Cristine and I went for a lovely run around campus this evening, giggling at the salutes we got from the guards along the paths as we passed by.  Tonight there was a gathering for all international students and staff, and we were given a warm welcome by Mr. Skiel, the director of development for CMC and a transplant from the UK to India for 11 years.  He and is wife, Debbie, were absolutely charming as they gave us a formal welcome to CMC and allowed us to raise our hands to respresent the countries we were from.  By far the largest amount of students are from the US, but there are significant numbers of others-Sweden, Norway, Germany, Singapore, Australia, to name a few. 

He gave us a brief history of Ida Scudder, who is considered the "founding mother" of Christian Medical College. Ida Scudder was an American, born in India to her missionary parents (her father was a physician).  Mr. Skiel explained that for her early life, Ida often hated living in India, and was resistant to her parents' wishes that she become a doctor and instead planned on returning as soon as she was able to the US to marry and start seminary school.  It wasn't until one night when three pregnant women in complicated labor came to her father's clinic seeking help from a woman doctor, but there was no woman doctor, only Ida's father and Ida herself.  The women's husbands refused to let their wives be treated by a male doctor, and begged for Ida's help as she was a woman.  As just a teenager with no medical training, she was helpless to their cries of need and watched them turn away into the night.  She sent a servant into the village the next morning, and found out that all three women had died in the night.  It was then she felt her calling, to help the women and children of India.  She completed medical schoool at Cornell and returned to India and opened a one-room dispensary (that is now the Schell eye hospital here, so cool!), and that was the early and humble beginnings of CMC.  I won't bore you with all the details of the in-between from when she started the clinic in 1918 until now, but essentially CMC has grown from a one-room tiny clinic to an incredible medical institution that is one of the most well-respected in India.  Despite all of this, I can still see the simplistic beginnings in the comprehensive rural health and developement programs that replaced Dr. Ida's initial "roadsides", such as the Community Health and Development (CHAD) program as well as many others offered through CMC.  These places still continue to serve people like the three women who came to Ida that fateful and tragic night.  If you are at all interested, I highly recommend reading more about this amazing woman (you can just Google her, of course :).  She's quite a hero to me.

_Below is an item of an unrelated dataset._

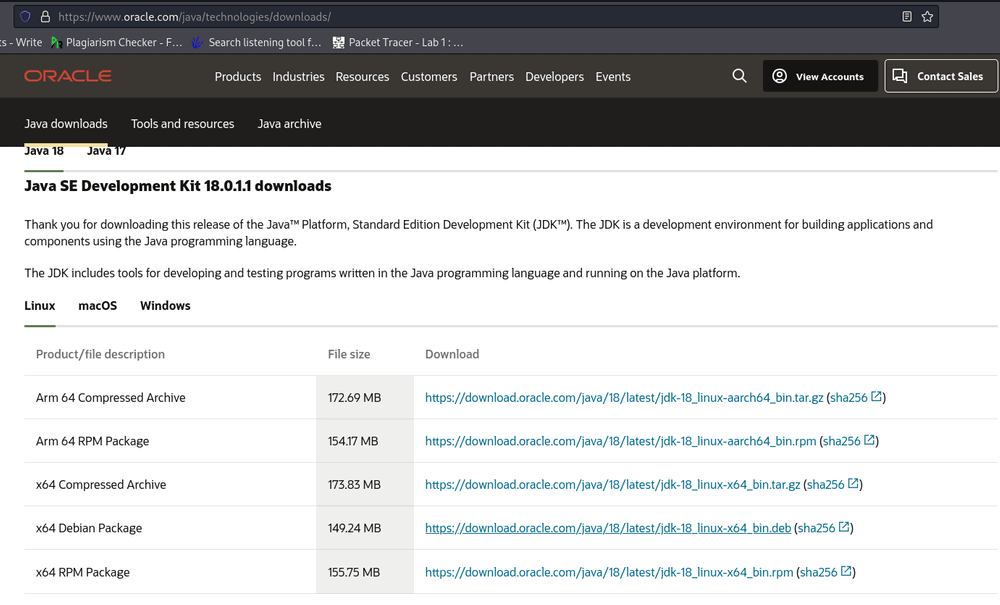The width and height of the screenshot is (1000, 605).
Task: Click the View Accounts button
Action: pos(820,77)
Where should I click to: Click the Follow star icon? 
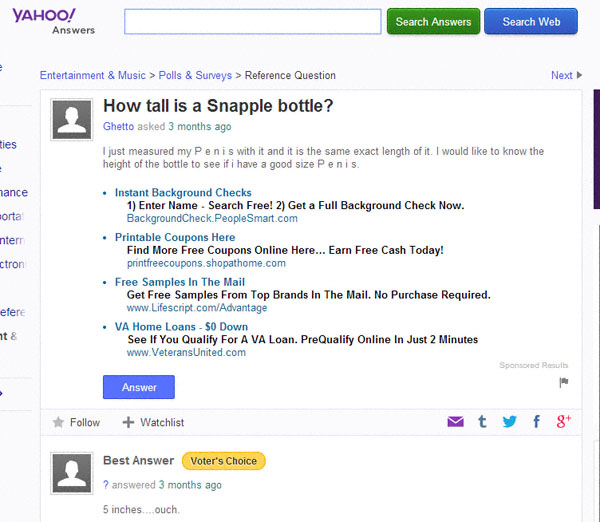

Lastly, we ended the evening with a lesson in sari!!!  I feel like I have been invited into a secret club, now that I know how to put one on.  I of course volunteered to be the guinea pig/model, and several of the CMC teachers skillfully wrapped me, pleated the cloth and gracefully draped it over my shoulder in about 5 minutes flat.  I tried to replicate the result, but my efforts were not quite as graceful.  The female teachers spoke about how you can tell the region of India where a woman is from by her sari, and that saris have many uses even when they are not being worn (to use like a blanket to keep warm, to suspend a baby in like a hammock, to make curtains, etc.).  They said a decent sari can be purchased for as cheap as 200 rupees, but that wedding saris start around 50,000 rupees!  The reason the weddings ones are so expensive is that they often have actual gold woven into the fabric.  The eldest teacher lamented that the sari is becoming a dying art form in India because the young women prefer the Punjabi pant sets over the traditional garb.  She said only one of her daughters knew how to wear a sari, but that neither actually wore them.  Looking at the teacher who was absolutely majestic in her sari of deep reds, golds and blues that complimented her silver hair, I couldn't imagine why they could do just a thing!  Cristine and Jules were also aghast, and we made a vow to find some beautiful saris to bring home with us from India.

A wonderful day of learning in so many different forms.